Hierarchically and Cooperatively Learning Traffic Signal Control

Authors: Bingyu Xu, Yaowei Wang, Zhaozhi Wang, Huizhu Jia, Zongqing Lu669-677

AAAI 2021 | Conference PDF | Archive PDF | Plain Text | LLM Run Details

Reproducibility Variable Result LLM Response
Research Type Experimental Empirically, we demonstrate that Hi Light outperforms state-of-the-art RL methods for traffic signal control in real road networks with real traffic.
Researcher Affiliation Collaboration Bingyu Xu1, Yaowei Wang1, Zhaozhi Wang2, Huizhu Jia2, Zongqing Lu2 1Peng Cheng Laboratory 2Peking University
Pseudocode Yes Algorithm 1 Hi Light training
Open Source Code No The paper mentions using 'City Flow (Zhang et al. 2019), an open-source simulator' and using 'open-source implementations' for baselines, but does not provide a link or state that the authors are releasing the source code for their own method, Hi Light.

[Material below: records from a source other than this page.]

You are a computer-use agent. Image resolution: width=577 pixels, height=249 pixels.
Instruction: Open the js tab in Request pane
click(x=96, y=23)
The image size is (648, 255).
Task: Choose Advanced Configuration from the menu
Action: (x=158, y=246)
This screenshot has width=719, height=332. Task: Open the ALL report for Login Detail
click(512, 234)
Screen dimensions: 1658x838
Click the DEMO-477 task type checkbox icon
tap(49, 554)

Open Datasets Yes The road networks and traffic flows of Jinan, Hangzhou, and New York City are the public datasets1. 1https://traffic-signal-control.github.io/
Dataset Splits No The paper mentions training and evaluating performance, but does not explicitly provide specific train/validation/test dataset splits, percentages, or sample counts needed to reproduce the data partitioning.
Hardware Specification No The paper does not provide specific details about the hardware used for running experiments, such as GPU models, CPU types, or cloud computing instance specifications.

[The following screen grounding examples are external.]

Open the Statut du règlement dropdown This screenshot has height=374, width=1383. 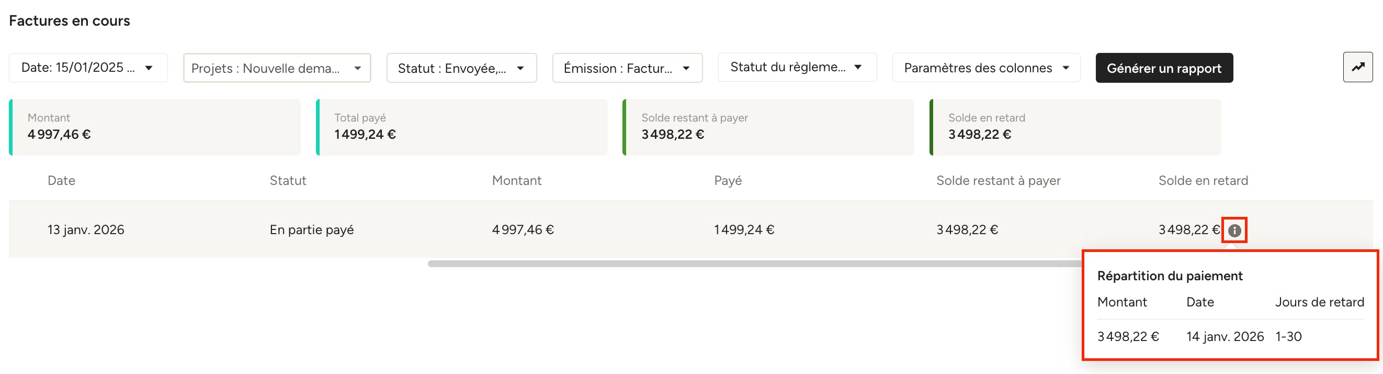pos(797,67)
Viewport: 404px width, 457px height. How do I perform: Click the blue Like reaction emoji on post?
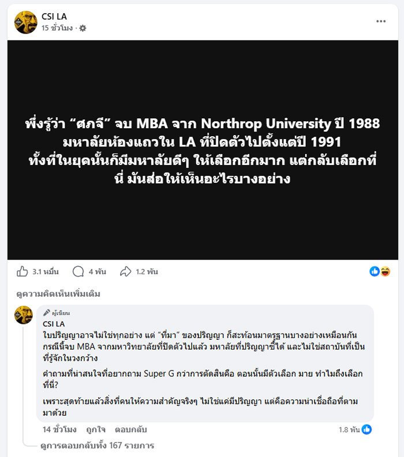click(x=375, y=271)
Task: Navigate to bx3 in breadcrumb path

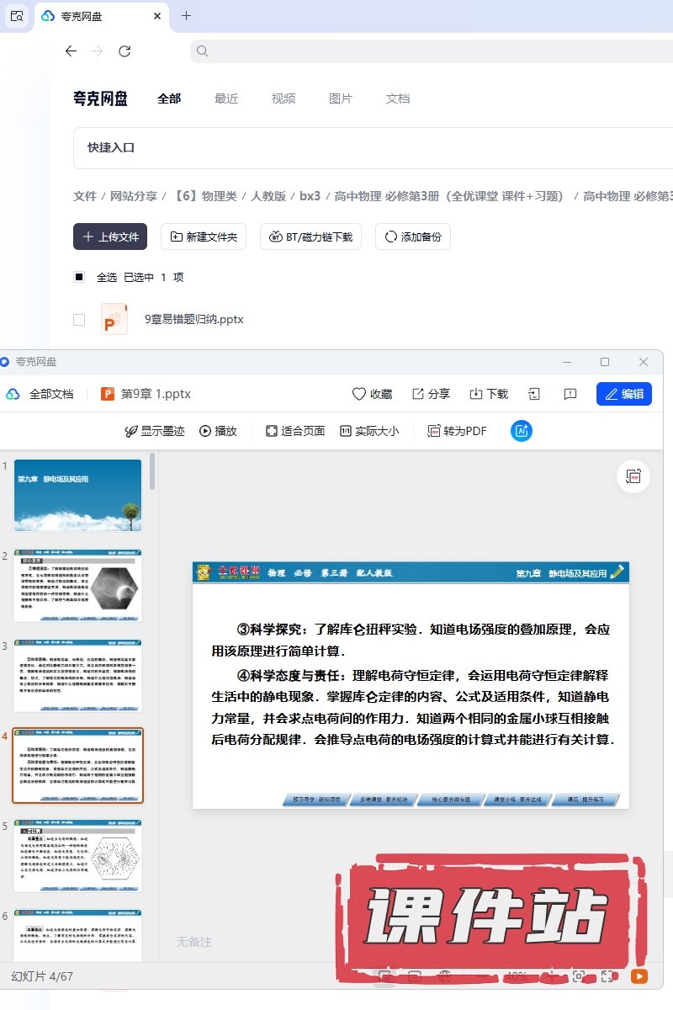Action: click(310, 196)
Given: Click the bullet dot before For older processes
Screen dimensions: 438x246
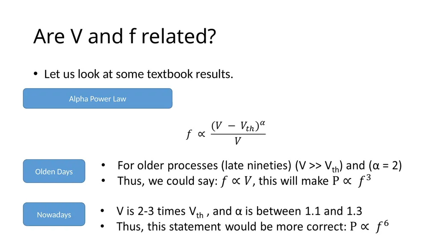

Software Dependencies No The paper mentions using City Flow simulator, and algorithms like DQN and PPO, but does not provide specific version numbers for any software dependencies needed to replicate the experiment.
Experiment Setup Yes Hyperparameters Table 1 summarizes the hyperparameters of Hi Light, Co Light, and Press Light. For Co Light and Press Light, we use their open-source implementations. For fair comparison, we also use their default parameter settings which perform better than other settings as verified by experiments.